→ **ENTRIES SUPPLIED**:
────────

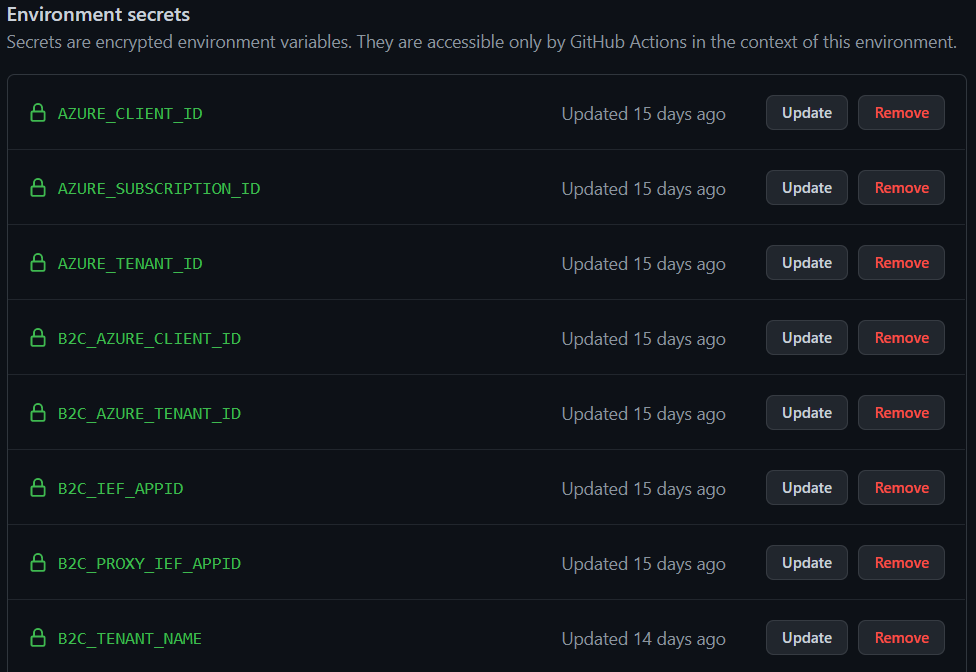This screenshot has width=976, height=672.
Task: Delete the B2C_AZURE_TENANT_ID secret via Remove
Action: click(x=901, y=413)
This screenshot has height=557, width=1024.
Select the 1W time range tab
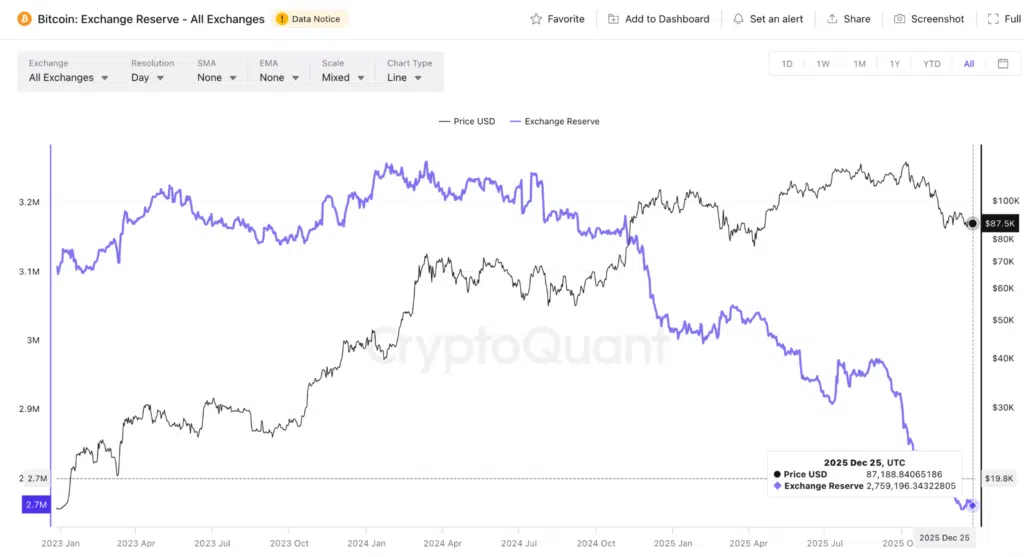[x=823, y=64]
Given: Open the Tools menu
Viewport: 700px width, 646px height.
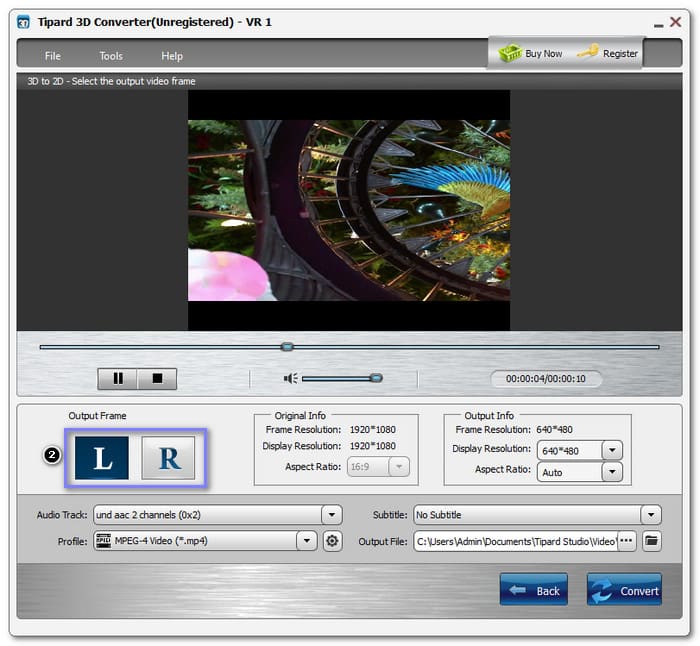Looking at the screenshot, I should [111, 56].

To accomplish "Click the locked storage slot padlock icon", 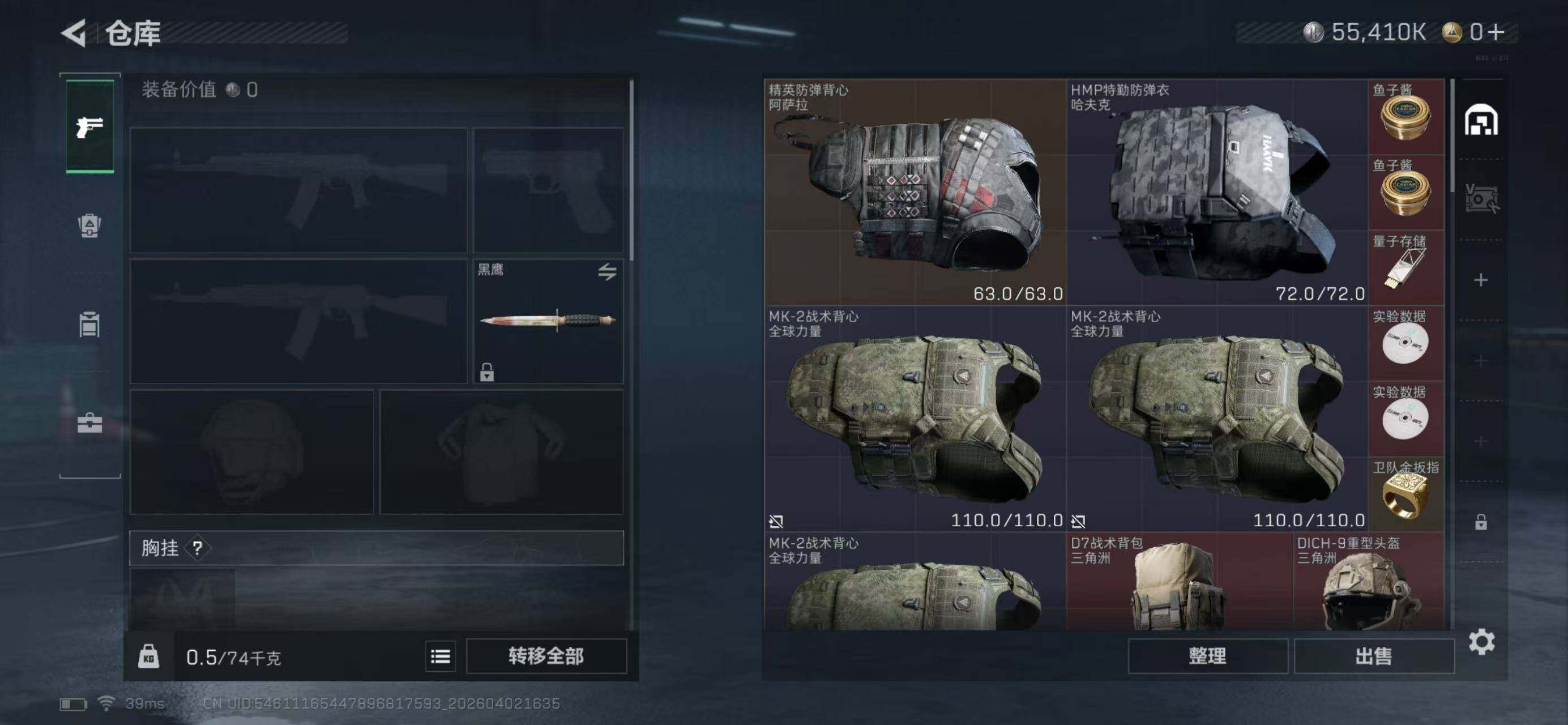I will click(x=1481, y=522).
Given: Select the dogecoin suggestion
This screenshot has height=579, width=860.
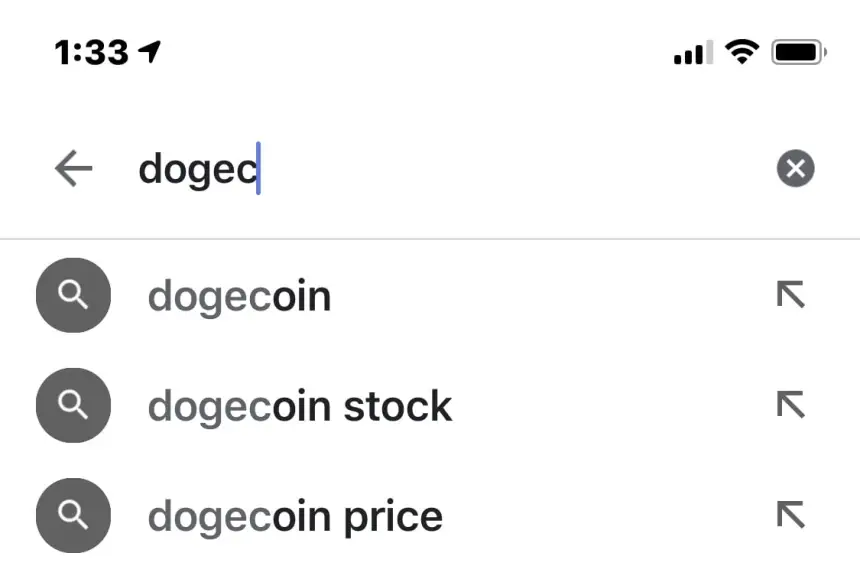Looking at the screenshot, I should [x=239, y=295].
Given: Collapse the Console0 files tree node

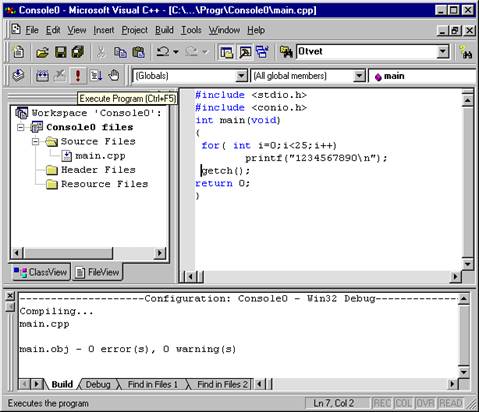Looking at the screenshot, I should [21, 127].
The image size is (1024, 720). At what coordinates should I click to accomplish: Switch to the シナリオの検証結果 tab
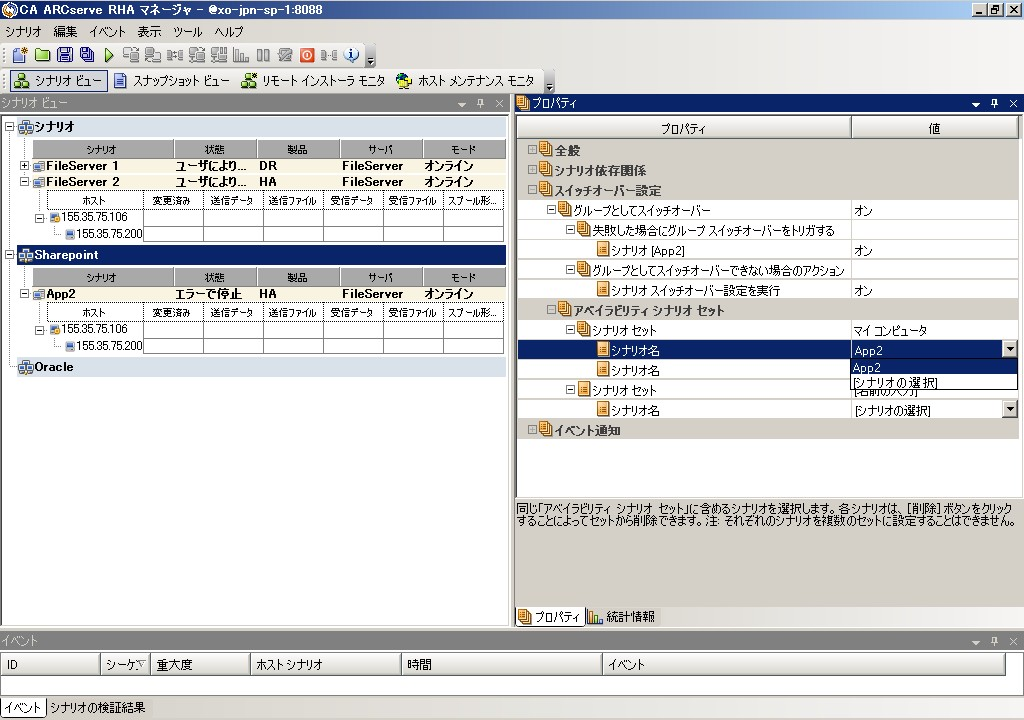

────────

→ **WORK ITEM**: Transcribe exactly, and only, the lines from the one with "Given: Collapse the Console0 files tree node" through the final line of the data above. The pictures stay out.

→ **ANSWER FOR THIS EXERCISE**:
Given: Collapse the Console0 files tree node

Looking at the screenshot, I should [21, 127].
The image size is (1024, 720). At what coordinates should I click to accomplish: Switch to the シナリオの検証結果 tab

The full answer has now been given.